You'll find them all along the Inland Waterways, at almost every lock on the canals.

Here are some:

Here are some more:

Some of these, as you can probably tell, were in the middle of a football match.

Here are some more:

Most of those pictured are children, but it isn't limited to children, most definitely not:

And they are all looking at this kind of thing:

which is a group of people taking a boat through a lock.

And all the spectators are known as gongoozlers, and what they are doing is gongoozling.

If you've never heard the word before you'll think I'm making it up, but I'm not: a gongoozler is someone who enjoys watching people and boats travelling up and down the canals.

In case you don't know, canals in the United Kingdom are interspersed with locks, where the water flows in or out to help the boat to go up or down a hill. It's always interesting to be in a boat going through a lock as the water rushes in or out: and it's also interesting to watch.

Wikipedia thinks that the term gongoozler comes from the Lincolnshire dialect gawn and gooze, both meaning to stare or to gape. But who knows? It's a great word - - and, actually, it's a relaxing and fun thing to do if you don't have the added pleasure of actually being on a boat.

These photos were taken in the summer of 2006 on my birthday narrowboat trip - the best day of that year, thanks to all involved - and hence some of the people on the boat or the bank may possibly be known to me. In fact, one of them, with long hair and a bandana, may perhaps be married to my daughter.

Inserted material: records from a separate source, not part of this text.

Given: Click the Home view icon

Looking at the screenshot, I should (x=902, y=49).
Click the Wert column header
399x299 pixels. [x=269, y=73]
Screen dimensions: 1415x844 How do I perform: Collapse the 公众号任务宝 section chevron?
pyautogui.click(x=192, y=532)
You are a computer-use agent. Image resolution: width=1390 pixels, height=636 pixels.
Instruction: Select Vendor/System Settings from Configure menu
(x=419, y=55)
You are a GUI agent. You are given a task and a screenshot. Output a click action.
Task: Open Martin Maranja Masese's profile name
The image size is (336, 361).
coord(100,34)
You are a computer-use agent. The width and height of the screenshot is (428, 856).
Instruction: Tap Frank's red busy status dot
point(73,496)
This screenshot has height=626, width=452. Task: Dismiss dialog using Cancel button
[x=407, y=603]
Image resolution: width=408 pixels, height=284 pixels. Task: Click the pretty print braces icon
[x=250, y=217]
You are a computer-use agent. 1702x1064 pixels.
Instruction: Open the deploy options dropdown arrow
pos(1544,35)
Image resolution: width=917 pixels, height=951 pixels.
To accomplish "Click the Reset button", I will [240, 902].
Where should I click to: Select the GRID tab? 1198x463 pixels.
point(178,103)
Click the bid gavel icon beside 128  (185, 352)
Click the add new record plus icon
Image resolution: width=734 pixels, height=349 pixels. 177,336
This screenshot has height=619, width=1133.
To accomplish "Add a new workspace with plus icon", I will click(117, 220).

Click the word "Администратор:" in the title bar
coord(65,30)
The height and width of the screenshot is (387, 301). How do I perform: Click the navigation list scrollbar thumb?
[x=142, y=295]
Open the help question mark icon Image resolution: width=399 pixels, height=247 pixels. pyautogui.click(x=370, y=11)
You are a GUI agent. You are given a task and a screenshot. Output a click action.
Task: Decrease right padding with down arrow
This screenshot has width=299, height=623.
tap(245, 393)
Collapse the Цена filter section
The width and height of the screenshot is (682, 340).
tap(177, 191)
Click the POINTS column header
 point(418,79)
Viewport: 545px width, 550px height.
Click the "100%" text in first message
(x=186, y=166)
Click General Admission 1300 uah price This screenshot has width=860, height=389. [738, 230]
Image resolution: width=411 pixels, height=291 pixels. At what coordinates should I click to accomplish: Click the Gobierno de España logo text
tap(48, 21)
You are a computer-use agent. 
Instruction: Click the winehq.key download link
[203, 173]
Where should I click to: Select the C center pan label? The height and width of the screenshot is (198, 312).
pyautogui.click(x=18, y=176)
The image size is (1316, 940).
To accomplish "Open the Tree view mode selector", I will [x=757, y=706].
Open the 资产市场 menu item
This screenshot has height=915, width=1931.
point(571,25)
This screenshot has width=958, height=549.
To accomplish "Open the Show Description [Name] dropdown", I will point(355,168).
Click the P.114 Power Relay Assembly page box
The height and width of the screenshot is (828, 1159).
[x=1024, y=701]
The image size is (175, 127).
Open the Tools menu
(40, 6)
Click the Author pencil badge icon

Shall I just mention winding-holes? A narrowboat is well, narrow, six feet ten inches - and can be seventy feet long. So it's hard to turn it round, and you have to do that in a specially wide place on the canals called a winding-hole. Which - you'd think - would be pronounced winding, as in a winding lane, or winding wool. But it isn't: it's pronounced winding, as in the wind that blows, and I don't know why.

2 Comments:

Blogger Unknown said...

ummm... I think the baldy fella on the left of the first picture is a pirate.

11:40 pm  
Blogger Debby said...

Perhaps that's where the term 'long winded' came from?